As crises econômica e política são reais, com falta total de direção, mas é apenas a ponta do perigo. O iceberg que nos ameaça, porém, está escondido nas águas que navegamos neste navio meio sem rumo. Neste quadro, o mosquito prolifera solto e já afetou muitos recém-nascidos, ameaçando uma geração inteira de novas e novos brasileiros. Os hospitais públicos e todo o sistema de saúde está em crise, impedido de fazer o que sabem fazer, mas recursos são negados. Claro, ou nós, cidadania, tomamos a coisa em nossas mãos ou tudo vai se agravar. Esperar soluções donde não virão é se render diante de um monumental desafio que, ouso dizer, é um desafio para revitalizar a democracia de baixo para cima. Engajar-se no combate ao mosquito é, sim, uma questão de solidariedade e de democracia, mas de algo profundamente novo. Talvez este seja o modo de repormos a saúde e o SUS como bens comuns essenciais de nosso viver em coletividade, desde aqui e agora.
Reafirmo aqui que, mesmo com a crise de múltiplas facetas, está ao alcance da mão de nós, cidadania territorializada, a decisão coletiva – como onda democrática – de enfrentar o mosquito para valer e mostrar nosso poder de recomeçar a construir o país que queremos. Onde vivemos e trabalhamos, construindo nossas famílias, amigos, comunidades, associações, nos divertimos (como agora no Carnaval) e… convivemos com o mosquito sorrateiro que nos ataca a todos, está a possibilidade de nos engajar como cidadania, começando por “trincheiras” contra o mosquito e aí avançando para mudar muito mais. Enfrentar o mosquito é uma tarefa essencialmente democrática, de todos juntos, nos dando as mãos, exercendo nossa responsabilidade por direitos que são compartidos com toda coletividade local, o país e o mundo até.
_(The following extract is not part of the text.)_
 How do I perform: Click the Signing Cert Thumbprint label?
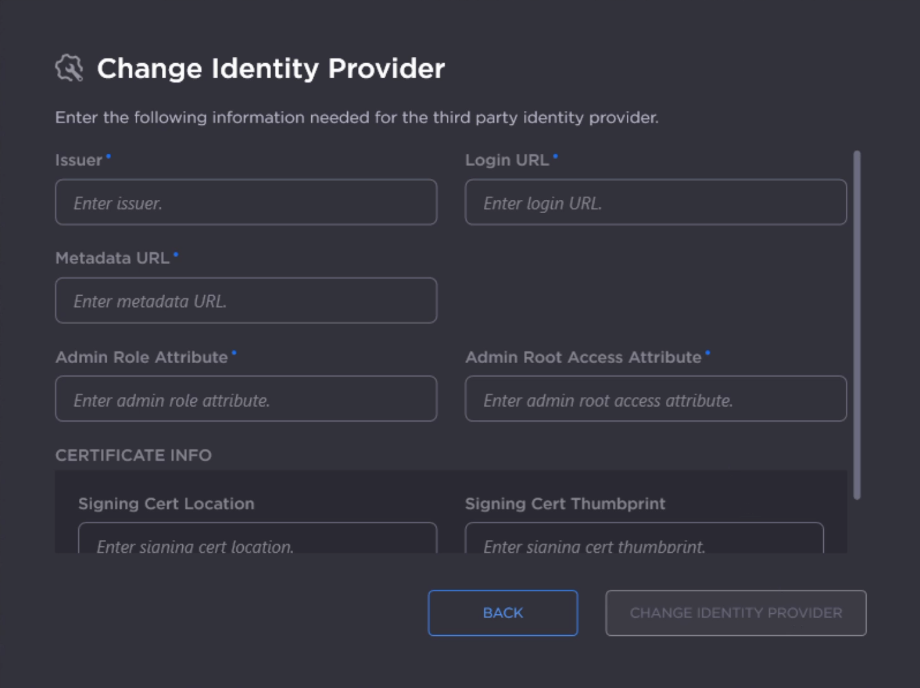pos(565,504)
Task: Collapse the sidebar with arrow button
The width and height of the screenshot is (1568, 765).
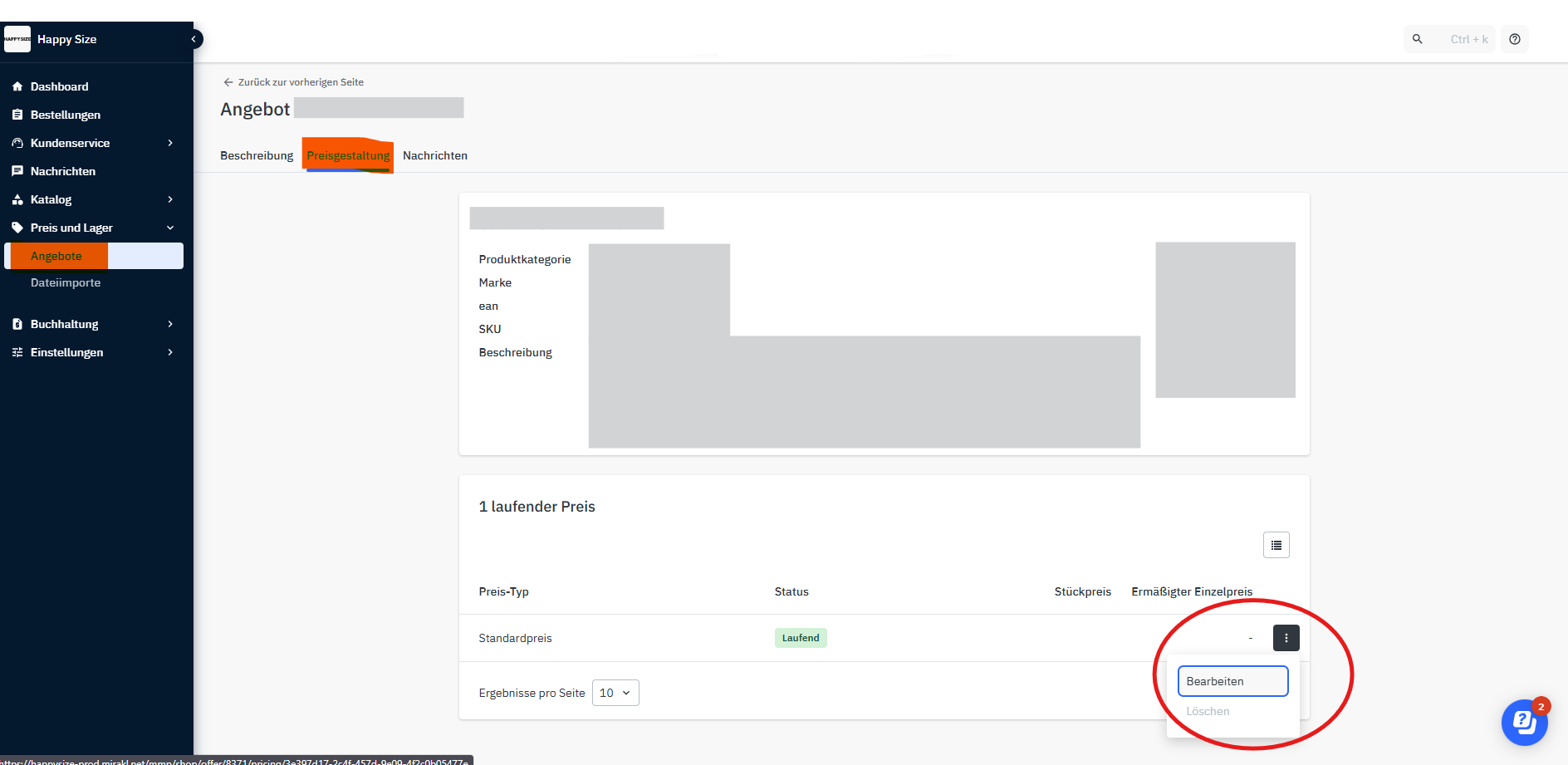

A democracia não é um projeto abstrato, mas é sim uma disputa de projetos de sociedade e, sobretudo, um modo de fazer o caminho para eles juntos, com base em princípios e valores éticos compartidos de igualdade e liberdade cidadão, de diversidade e solidariedade de todos com todos, de participação. Democracia é de algo em permanente construção, desde o cotidiano, que começa em nossas casas e vai para a rua, a escola, o local de trabalho, o bar, a associação, a festa. Este é o fundamento, as instituições e estruturas comuns são derivações da democracia na vida. Desafios para a cidadania e a democracia sempre aparecerão e sempre será possível optar democraticamente pela melhor forma de agir em busca do bem comum. Transformemos o mosquitinho em luta concreta de nos refazer como coletividade democrática. Esta é uma emergência, não dá para adiar ou esperar. Talvez seja a chance que temos para recomeçar, coletivamente, a reconstrução do país posto em crise por nossas elites dirigentes e os donos de conglomerados financeiros.